Machine learning algorithm for advanced persistent threat detection

Abstract

Networked computer syster:ns are increasingly being employed to run critical infrastructural activities by both private companies and governments. Advanced persistent threats have emerged as serious security threats to these networks due to their level of sophistication and multiple attack vectors. Conventional countermeasures against these network threats have been antivirus, antimalware, firewalls, intrusion detection systems, intrusion prevention systems and sandboxing. However, these techniques are ineffective against advanced persistent threats since the attackers employ a number of evasion techniques such as code obfuscation and encryption. In addition, these technologies are rarely monitored or updated, hence lulling end-user enterprises into a false sense of security. The signature based scanning utilized in some of these technologies is unable of detecting new and sophisticated malware. Sandboxes on their part, a number of malware deploy sandbox detection techniques that help them detect when they are being analyzed and evade the sandbox by hiding their malicious behavior. Due to these shortfalls, researchers have proposed machine learning, deep neural networks, and data mining using misuse detection and anomaly detection as possible threat detection strategies. Unfortunately, machine learning and deep neural networks are susceptible to evasion attacks using adversarial examples that involve small changes to the input data that cause misclassification at test time.
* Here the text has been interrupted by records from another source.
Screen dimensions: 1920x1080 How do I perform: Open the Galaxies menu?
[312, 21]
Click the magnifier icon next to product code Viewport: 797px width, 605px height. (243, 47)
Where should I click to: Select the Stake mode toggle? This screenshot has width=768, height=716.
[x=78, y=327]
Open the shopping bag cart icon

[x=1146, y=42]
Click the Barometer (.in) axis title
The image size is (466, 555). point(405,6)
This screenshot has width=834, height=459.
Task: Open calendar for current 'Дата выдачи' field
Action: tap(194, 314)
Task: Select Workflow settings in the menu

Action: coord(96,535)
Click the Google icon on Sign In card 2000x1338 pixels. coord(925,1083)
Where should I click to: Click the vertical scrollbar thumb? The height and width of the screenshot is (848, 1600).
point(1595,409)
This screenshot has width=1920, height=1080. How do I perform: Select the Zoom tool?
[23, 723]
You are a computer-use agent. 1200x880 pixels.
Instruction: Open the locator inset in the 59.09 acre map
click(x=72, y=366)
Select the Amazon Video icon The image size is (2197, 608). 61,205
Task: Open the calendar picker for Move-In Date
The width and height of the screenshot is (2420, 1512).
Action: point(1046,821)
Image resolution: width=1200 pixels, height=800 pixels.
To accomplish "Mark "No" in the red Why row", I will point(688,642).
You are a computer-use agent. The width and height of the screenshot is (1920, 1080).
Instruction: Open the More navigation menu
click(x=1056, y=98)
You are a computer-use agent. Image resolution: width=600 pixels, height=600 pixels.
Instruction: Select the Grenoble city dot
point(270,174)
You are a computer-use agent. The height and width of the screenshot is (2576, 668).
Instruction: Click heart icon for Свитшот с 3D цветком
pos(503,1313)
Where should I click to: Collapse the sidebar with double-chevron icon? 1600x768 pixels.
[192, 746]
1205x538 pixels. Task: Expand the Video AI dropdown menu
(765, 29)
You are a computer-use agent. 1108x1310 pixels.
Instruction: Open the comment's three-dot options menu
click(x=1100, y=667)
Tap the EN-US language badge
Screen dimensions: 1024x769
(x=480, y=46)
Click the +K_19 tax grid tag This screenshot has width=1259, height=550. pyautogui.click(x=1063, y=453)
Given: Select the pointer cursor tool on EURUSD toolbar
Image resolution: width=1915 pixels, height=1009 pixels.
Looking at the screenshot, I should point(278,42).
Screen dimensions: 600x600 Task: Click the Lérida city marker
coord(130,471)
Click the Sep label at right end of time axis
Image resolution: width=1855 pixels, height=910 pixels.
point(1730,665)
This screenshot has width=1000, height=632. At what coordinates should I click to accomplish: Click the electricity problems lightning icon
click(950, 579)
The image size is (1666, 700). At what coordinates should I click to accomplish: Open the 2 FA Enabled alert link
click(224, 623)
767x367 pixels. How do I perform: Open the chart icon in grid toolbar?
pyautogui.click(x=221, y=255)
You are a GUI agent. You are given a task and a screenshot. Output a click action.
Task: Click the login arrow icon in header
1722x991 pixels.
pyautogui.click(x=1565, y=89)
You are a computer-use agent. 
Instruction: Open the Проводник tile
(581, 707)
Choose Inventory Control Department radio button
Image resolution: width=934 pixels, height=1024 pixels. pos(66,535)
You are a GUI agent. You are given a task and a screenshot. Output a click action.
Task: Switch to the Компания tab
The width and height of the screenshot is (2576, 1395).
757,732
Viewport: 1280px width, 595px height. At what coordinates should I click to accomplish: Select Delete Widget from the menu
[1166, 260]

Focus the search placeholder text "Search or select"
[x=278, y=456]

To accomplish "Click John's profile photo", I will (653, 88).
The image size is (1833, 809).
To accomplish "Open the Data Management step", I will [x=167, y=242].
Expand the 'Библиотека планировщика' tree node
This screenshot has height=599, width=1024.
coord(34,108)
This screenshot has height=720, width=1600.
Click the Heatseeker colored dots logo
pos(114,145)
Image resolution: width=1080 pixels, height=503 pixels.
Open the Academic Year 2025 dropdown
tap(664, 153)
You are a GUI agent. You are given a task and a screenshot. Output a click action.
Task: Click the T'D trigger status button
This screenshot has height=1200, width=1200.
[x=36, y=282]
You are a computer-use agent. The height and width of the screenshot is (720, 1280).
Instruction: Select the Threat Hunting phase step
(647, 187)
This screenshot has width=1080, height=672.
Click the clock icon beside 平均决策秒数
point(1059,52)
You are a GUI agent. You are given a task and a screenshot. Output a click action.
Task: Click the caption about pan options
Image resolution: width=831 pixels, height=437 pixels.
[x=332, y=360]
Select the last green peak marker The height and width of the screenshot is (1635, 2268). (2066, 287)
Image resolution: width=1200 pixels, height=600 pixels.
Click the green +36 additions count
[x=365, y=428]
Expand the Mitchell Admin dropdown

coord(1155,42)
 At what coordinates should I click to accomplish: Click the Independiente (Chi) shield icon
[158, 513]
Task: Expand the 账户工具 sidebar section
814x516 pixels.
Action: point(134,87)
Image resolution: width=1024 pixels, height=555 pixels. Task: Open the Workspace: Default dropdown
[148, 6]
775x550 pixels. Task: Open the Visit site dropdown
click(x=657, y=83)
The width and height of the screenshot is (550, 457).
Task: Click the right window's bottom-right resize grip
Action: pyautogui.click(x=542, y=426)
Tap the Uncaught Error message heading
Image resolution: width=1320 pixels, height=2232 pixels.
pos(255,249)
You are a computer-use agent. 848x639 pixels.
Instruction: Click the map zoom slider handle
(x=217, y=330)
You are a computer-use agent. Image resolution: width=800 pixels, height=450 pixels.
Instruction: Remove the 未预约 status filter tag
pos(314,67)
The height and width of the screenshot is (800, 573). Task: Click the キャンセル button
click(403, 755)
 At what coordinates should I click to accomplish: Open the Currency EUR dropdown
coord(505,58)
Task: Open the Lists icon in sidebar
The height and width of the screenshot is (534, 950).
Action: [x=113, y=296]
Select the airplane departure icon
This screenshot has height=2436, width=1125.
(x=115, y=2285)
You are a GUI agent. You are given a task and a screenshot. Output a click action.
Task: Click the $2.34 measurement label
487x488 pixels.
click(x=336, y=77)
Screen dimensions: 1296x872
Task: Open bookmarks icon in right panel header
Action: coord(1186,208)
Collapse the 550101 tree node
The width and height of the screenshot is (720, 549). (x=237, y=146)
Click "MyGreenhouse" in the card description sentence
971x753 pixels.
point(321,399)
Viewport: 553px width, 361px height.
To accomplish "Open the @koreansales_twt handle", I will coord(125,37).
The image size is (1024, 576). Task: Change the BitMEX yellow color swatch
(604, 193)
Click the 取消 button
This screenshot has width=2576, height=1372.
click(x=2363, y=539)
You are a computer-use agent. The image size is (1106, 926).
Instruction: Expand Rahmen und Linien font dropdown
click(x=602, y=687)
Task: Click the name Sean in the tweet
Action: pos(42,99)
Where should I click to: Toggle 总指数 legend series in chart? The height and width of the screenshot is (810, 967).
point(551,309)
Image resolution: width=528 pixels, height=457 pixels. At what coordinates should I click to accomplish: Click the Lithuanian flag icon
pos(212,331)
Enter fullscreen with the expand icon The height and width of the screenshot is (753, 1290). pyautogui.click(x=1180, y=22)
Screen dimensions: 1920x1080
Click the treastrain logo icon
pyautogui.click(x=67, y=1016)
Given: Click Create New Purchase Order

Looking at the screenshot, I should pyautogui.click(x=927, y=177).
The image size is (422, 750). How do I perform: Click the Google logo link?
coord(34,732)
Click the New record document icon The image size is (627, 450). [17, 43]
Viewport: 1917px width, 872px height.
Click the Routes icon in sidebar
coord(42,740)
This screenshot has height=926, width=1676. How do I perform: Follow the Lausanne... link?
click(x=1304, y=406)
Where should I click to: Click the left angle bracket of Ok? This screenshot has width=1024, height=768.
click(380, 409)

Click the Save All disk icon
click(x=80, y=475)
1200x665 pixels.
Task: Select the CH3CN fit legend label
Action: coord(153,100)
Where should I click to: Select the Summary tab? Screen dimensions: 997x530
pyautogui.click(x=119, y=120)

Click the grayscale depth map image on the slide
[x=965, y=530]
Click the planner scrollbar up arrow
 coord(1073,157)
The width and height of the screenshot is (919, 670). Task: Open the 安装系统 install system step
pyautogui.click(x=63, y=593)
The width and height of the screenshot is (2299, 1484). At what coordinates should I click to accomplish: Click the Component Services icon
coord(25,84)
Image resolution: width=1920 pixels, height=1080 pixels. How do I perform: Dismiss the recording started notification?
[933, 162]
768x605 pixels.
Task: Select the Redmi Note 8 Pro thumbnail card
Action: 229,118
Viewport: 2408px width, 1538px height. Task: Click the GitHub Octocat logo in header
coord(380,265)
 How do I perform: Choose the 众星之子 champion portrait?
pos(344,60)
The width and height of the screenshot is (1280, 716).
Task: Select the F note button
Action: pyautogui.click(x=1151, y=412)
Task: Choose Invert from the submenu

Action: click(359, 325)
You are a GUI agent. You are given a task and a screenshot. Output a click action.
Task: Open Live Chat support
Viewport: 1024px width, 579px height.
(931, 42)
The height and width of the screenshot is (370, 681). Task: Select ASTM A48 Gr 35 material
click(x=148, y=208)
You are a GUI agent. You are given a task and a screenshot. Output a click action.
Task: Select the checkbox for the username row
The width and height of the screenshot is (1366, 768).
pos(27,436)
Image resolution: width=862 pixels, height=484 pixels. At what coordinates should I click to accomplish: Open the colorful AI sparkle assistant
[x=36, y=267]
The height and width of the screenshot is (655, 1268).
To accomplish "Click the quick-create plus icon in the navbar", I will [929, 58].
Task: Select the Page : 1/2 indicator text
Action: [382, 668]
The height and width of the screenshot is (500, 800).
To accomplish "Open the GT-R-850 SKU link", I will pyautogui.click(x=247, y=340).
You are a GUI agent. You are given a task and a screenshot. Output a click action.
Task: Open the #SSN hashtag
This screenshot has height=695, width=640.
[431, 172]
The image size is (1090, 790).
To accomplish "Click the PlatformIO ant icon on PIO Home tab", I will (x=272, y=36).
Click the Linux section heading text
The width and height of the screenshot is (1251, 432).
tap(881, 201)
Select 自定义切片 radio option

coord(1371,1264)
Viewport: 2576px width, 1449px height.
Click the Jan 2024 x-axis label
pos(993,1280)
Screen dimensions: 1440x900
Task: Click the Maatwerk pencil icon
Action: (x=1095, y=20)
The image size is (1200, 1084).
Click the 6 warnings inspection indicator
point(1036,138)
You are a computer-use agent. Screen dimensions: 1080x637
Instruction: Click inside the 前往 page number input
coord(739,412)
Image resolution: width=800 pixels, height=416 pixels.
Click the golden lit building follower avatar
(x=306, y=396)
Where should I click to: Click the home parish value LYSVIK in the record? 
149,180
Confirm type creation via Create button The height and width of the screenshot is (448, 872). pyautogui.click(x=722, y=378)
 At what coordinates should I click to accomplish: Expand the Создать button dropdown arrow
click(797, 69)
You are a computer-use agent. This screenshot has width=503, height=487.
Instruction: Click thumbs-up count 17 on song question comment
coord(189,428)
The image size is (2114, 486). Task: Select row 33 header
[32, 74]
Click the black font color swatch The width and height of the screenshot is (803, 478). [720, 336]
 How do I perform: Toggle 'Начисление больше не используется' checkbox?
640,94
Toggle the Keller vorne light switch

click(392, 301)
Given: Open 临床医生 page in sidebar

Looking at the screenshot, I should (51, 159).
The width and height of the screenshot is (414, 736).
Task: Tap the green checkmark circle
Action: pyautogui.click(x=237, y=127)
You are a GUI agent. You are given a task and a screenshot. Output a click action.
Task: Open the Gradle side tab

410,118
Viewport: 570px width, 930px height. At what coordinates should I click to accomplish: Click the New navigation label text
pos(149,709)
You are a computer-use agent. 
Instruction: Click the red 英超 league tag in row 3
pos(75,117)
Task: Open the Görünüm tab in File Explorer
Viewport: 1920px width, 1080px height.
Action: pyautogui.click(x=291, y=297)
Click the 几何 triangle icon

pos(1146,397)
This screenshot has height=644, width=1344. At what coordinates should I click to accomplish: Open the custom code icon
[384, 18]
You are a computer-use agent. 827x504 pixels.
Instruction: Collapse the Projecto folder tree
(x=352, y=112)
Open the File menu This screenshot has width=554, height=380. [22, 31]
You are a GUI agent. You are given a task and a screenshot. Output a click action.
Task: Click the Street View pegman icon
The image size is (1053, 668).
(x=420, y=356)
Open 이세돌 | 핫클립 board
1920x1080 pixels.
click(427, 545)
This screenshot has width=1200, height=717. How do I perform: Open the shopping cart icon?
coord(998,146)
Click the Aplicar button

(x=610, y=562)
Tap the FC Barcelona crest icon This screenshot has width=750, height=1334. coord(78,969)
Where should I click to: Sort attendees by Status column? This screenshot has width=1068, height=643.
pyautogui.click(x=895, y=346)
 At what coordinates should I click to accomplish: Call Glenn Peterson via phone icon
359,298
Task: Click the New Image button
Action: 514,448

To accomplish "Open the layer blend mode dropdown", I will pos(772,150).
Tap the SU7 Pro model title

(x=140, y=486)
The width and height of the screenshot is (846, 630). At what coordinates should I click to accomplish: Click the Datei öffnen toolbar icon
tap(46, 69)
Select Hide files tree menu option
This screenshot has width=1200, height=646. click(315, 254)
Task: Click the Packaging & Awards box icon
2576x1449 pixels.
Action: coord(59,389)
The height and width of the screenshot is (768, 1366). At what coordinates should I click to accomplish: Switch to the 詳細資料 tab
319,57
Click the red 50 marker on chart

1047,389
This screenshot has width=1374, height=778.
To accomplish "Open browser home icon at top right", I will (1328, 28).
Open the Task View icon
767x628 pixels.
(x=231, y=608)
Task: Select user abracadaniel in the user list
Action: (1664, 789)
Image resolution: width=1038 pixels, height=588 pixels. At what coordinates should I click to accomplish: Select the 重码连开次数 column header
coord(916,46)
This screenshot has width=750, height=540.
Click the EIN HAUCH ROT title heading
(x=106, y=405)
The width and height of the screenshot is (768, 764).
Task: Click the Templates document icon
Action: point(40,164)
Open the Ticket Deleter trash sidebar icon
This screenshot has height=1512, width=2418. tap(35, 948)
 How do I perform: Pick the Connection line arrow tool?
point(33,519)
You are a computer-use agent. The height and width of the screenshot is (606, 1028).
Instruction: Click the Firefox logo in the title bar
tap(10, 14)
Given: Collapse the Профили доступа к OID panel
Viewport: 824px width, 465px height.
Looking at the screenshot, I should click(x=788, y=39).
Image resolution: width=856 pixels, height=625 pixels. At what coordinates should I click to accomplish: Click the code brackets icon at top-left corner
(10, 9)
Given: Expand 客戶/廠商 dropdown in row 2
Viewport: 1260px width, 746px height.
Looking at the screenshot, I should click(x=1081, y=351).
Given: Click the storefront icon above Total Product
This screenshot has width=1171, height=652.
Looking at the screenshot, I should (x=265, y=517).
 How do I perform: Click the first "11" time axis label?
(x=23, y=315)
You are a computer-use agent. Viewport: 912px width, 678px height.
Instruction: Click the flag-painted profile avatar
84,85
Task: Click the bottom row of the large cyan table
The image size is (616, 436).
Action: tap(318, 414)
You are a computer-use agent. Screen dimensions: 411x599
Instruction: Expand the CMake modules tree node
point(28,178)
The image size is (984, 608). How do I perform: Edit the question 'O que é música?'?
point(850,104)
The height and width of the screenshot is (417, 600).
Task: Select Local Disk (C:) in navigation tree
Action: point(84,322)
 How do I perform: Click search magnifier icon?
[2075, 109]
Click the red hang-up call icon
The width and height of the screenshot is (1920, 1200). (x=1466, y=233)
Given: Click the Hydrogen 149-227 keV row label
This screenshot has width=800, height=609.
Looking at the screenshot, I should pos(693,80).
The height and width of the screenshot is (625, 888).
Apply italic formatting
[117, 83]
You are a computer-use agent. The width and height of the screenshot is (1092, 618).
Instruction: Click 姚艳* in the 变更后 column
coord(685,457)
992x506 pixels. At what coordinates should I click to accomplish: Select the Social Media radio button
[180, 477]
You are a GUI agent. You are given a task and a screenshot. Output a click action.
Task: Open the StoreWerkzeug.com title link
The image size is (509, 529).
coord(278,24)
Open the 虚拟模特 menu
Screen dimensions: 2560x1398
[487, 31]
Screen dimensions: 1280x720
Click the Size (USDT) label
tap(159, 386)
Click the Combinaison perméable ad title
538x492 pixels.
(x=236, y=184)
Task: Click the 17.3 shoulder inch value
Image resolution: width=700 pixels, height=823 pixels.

Misuse detection is unable to discover attacks whose instances have not yet been observed while anomaly detection can generate false positives due to previously unseen and yet legitimate system behaviors being recognized as anomalies, and hence flagged as potential intrusions. The aim of this paper will be therefore to implement an enhanced algorithm for intrusion detection using machine learning to curb the rising number of advanced persistent threats.